El Ing. Cuauhtémoc Cárdenas aceptó la invitación a asumir la Presidencia Honoraria de la Comisión. Un primer fruto fue la decisión presidencial de constituir una Comisión Consultiva del Petróleo y encomendar su presidencia honoraria a Cuauhtémoc Cárdenas, según señalan reportes.
El director de Pemex, Víctor Rodríguez Padilla, admitió el jueves que una fuga en un oleoducto que comunica la sonda de Cantarell con Dos Bocas fue una de las causantes principales del desastre ambiental. Rodríguez Padilla señaló que se trató de una “fuga de hidrocarburos en instalaciones de Petróleos Mexicanos, que había sido negada por las áreas operativas”.

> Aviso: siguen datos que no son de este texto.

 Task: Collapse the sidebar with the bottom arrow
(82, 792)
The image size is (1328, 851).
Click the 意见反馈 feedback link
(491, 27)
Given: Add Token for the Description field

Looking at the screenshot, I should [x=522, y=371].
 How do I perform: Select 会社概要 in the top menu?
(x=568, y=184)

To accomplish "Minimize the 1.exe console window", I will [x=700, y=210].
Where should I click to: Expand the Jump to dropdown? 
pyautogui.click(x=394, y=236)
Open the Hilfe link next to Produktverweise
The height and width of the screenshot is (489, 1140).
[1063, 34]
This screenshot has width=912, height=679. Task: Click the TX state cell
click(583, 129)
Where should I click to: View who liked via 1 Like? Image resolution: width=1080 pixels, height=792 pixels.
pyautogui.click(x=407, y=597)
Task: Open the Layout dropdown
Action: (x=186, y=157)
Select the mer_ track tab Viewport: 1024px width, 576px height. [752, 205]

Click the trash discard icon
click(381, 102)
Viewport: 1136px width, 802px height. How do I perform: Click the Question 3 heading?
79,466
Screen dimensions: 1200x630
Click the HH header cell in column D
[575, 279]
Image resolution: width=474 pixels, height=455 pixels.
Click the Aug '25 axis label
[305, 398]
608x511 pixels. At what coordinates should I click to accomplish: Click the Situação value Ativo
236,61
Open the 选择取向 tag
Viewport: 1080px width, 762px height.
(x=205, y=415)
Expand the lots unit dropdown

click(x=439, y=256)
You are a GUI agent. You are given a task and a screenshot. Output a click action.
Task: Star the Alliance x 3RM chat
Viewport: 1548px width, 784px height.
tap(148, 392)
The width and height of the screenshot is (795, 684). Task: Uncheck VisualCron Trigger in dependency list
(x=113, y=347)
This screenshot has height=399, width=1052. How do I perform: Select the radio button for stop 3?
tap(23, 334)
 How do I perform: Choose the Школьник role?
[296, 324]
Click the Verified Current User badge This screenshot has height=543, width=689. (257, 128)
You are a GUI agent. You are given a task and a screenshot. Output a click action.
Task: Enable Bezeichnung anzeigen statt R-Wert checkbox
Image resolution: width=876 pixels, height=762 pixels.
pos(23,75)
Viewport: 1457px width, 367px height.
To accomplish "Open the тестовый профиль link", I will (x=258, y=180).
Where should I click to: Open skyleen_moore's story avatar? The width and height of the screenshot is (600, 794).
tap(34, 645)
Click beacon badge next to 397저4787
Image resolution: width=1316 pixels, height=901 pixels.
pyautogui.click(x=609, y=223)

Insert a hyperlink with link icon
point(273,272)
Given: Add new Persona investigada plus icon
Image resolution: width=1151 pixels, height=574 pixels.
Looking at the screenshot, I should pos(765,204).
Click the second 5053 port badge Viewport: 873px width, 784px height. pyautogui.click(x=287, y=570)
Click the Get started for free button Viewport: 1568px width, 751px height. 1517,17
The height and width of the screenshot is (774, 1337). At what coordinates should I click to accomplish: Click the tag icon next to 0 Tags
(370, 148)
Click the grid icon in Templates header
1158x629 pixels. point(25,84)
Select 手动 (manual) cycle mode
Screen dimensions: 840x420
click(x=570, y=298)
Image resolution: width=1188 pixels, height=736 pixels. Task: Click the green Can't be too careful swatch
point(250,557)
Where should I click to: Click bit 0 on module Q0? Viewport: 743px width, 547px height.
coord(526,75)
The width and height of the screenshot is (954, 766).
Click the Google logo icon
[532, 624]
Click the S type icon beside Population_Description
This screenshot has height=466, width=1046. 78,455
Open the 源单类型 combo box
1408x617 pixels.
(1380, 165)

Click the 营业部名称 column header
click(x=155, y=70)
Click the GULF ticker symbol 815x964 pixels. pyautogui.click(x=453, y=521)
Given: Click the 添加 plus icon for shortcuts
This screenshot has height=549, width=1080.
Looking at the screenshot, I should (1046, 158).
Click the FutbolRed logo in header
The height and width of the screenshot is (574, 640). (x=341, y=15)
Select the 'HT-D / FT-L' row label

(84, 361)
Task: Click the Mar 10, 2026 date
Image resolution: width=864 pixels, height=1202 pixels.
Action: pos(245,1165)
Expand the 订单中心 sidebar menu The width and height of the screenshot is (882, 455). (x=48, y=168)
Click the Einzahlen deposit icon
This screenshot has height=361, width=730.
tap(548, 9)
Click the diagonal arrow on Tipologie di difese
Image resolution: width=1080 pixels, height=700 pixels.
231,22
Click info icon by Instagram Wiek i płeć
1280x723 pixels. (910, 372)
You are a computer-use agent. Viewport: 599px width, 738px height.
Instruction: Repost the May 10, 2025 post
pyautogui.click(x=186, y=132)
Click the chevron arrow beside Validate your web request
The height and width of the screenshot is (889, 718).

Ante los hechos, Rodríguez Padilla anunció que tres altos cargos han sido separados de sus cargos mientras se realiza una investigación interna. Los funcionarios separados son el subdirector de Seguridad, Salud en el Trabajo y Protección Ambiental; el coordinador de Control Marino; y el líder de Derrames y Residuos.
En un comunicado oficial, Pemex indicó: “Este mecanismo institucional satisface la necesidad de contar con espacios permanentes de análisis especializado que enriquezcan y contribuyan a la toma de buenas decisiones en un entorno energético global complejo”. Medios destacan que la caída de la producción, los derrames, los datos falsos y los graves estragos ecológicos en el Golfo de México, colocan a Pemex ante nuevas revisiones.
Señalan que Pemex es un dolor de cabeza para Palacio Nacional y que billones de pesos han ido en los gobiernos de la renovación a la empresa sin extraer resultados. La situación coloca a la petrolera ante nuevas revisiones por los graves estragos ecológicos en el Golfo de México.